Spontaneous generation of phononic entanglement in quantum dark-soliton qubits

TL;DR

This paper demonstrates that entanglement between dark-soliton qubits in Bose-Einstein condensates can spontaneously form due to quantum fluctuations, with potential applications in matter-wave phononics for quantum information.

Contribution

It reveals the spontaneous generation of entanglement in dark-soliton qubits driven by quantum fluctuations and dissipation, highlighting their suitability for quantum information processing.

Findings

Entanglement spontaneously generated via quantum fluctuations.

Long-distance steady-state concurrence observed.
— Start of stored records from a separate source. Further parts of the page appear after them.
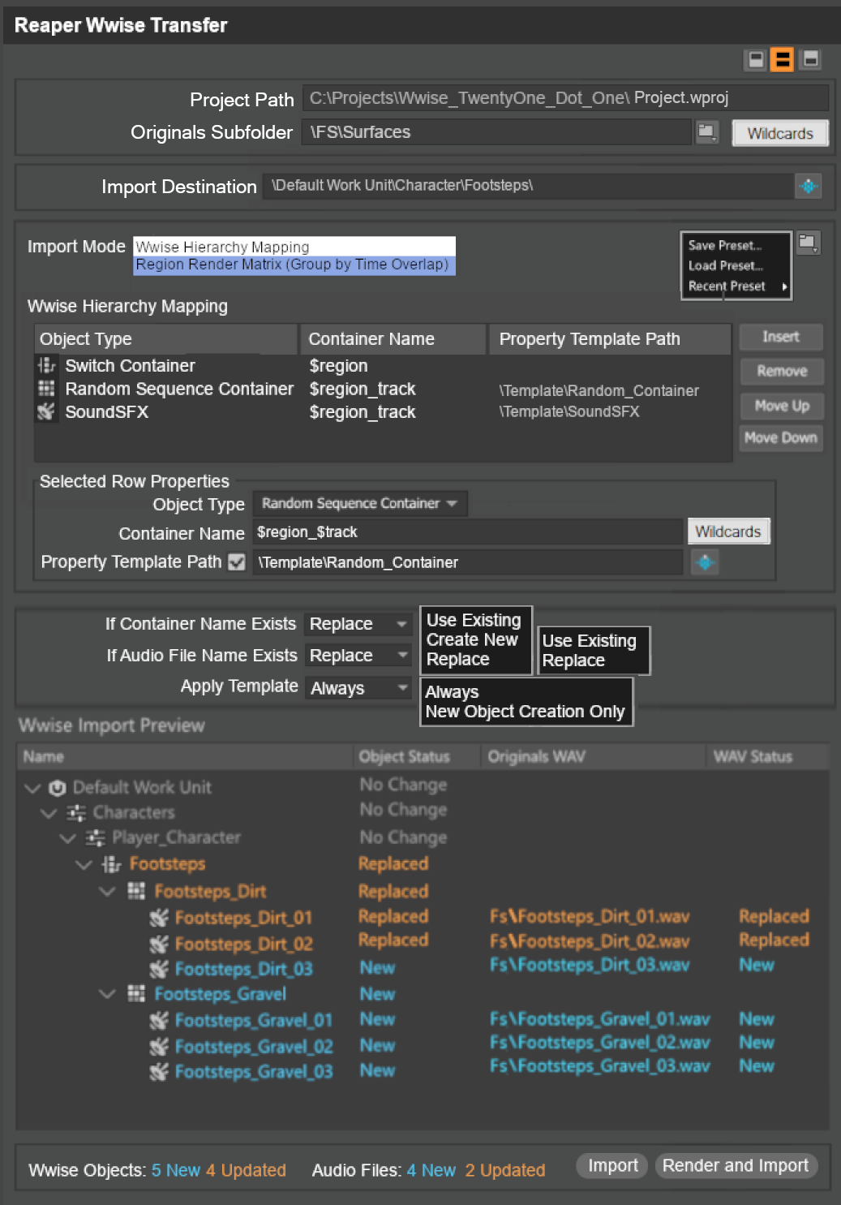Click the orange middle layout view icon
This screenshot has height=1205, width=841.
[782, 59]
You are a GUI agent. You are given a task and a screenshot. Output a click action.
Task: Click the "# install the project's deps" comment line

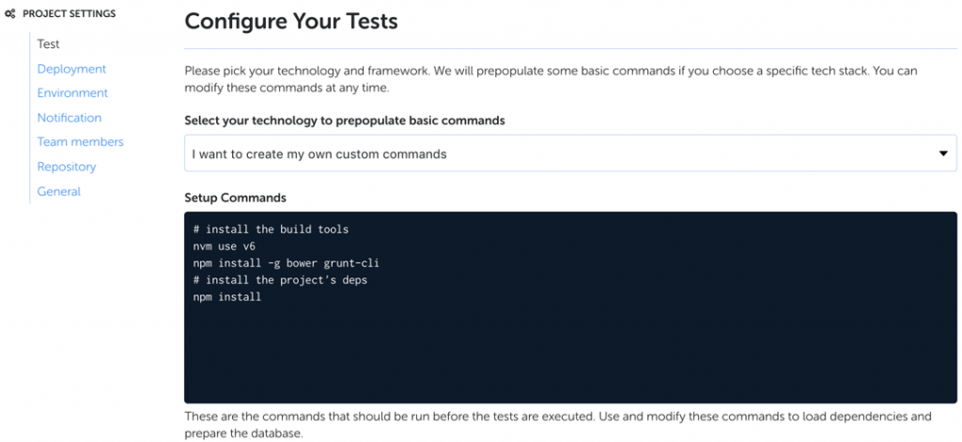click(x=279, y=280)
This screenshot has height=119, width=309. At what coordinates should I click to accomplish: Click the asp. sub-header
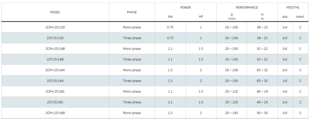coord(285,17)
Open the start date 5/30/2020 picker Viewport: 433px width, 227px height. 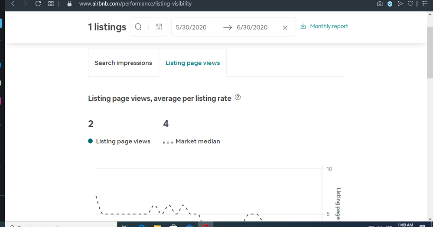[x=191, y=27]
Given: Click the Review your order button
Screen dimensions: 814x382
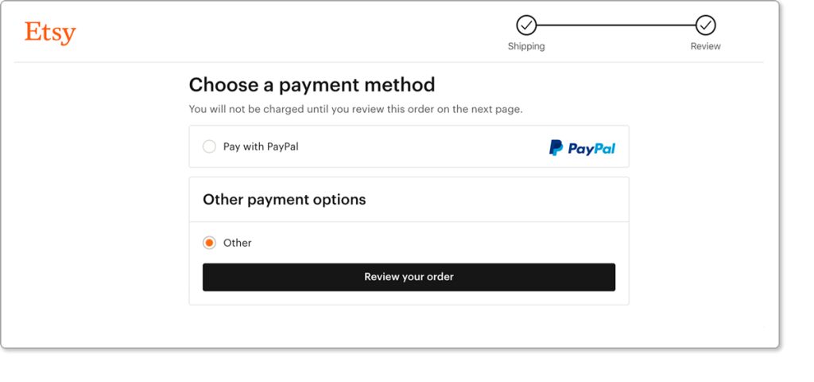Looking at the screenshot, I should [x=409, y=277].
Dark-soliton qubits are promising for matter-wave quantum protocols.

Abstract

We show that entanglement between two solitary qubits in quasi-one-dimensional Bose-Einstein condensates can be spontaneously generated due to quantum fluctuations. Recently we have shown that dark solitons are an appealing platform for qubits thanks to their appreciable long lifetime. We investigate the spontaneous generation of entanglement between dark-soliton qubits in the dissipative process of spontaneous emission. By driving the qubits with the help of oscillating magnetic field gradients, we observe the formation of long distance steady-state concurrence. Our results suggest that dark-soliton qubits are good candidates for quantum information protocols based purely on matter-wave phononics.